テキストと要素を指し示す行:
┌──

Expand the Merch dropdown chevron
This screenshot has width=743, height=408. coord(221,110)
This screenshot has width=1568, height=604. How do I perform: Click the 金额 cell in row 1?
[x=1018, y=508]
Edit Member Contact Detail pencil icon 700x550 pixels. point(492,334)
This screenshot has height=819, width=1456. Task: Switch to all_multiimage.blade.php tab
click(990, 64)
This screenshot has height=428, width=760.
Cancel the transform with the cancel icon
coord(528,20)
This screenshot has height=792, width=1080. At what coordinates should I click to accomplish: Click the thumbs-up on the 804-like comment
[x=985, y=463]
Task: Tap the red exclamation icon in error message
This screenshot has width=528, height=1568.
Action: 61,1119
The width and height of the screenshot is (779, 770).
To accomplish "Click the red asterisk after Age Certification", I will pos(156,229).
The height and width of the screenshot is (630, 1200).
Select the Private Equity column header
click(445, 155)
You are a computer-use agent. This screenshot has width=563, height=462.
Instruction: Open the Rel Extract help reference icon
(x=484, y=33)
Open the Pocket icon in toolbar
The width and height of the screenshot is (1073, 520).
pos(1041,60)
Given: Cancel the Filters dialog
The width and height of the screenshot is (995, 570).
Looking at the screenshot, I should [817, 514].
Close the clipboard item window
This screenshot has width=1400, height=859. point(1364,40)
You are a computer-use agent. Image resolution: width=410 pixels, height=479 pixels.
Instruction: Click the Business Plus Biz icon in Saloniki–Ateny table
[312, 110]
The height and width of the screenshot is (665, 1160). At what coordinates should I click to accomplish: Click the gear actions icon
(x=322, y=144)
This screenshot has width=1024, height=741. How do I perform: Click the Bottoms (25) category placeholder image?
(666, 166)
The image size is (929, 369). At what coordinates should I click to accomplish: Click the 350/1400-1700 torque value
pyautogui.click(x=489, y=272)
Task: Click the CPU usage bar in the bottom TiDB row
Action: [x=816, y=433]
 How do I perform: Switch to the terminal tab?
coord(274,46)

└──

与えられた課題: 「This screenshot has height=428, width=760.」を含む行から「Action: [x=816, y=433]」を含む行まで（両端の行を含む）を、一字一句変えずに出力すること。

課題の解答:
This screenshot has height=428, width=760.
Cancel the transform with the cancel icon
coord(528,20)
This screenshot has height=792, width=1080. At what coordinates should I click to accomplish: Click the thumbs-up on the 804-like comment
[x=985, y=463]
Task: Tap the red exclamation icon in error message
This screenshot has width=528, height=1568.
Action: 61,1119
The width and height of the screenshot is (779, 770).
To accomplish "Click the red asterisk after Age Certification", I will pos(156,229).
The height and width of the screenshot is (630, 1200).
Select the Private Equity column header
click(445, 155)
You are a computer-use agent. This screenshot has width=563, height=462.
Instruction: Open the Rel Extract help reference icon
(x=484, y=33)
Open the Pocket icon in toolbar
The width and height of the screenshot is (1073, 520).
pos(1041,60)
Given: Cancel the Filters dialog
The width and height of the screenshot is (995, 570).
Looking at the screenshot, I should [817, 514].
Close the clipboard item window
This screenshot has width=1400, height=859. point(1364,40)
You are a computer-use agent. Image resolution: width=410 pixels, height=479 pixels.
Instruction: Click the Business Plus Biz icon in Saloniki–Ateny table
[312, 110]
The height and width of the screenshot is (665, 1160). At what coordinates should I click to accomplish: Click the gear actions icon
(x=322, y=144)
This screenshot has width=1024, height=741. How do I perform: Click the Bottoms (25) category placeholder image?
(666, 166)
The image size is (929, 369). At what coordinates should I click to accomplish: Click the 350/1400-1700 torque value
pyautogui.click(x=489, y=272)
Task: Click the CPU usage bar in the bottom TiDB row
Action: [x=816, y=433]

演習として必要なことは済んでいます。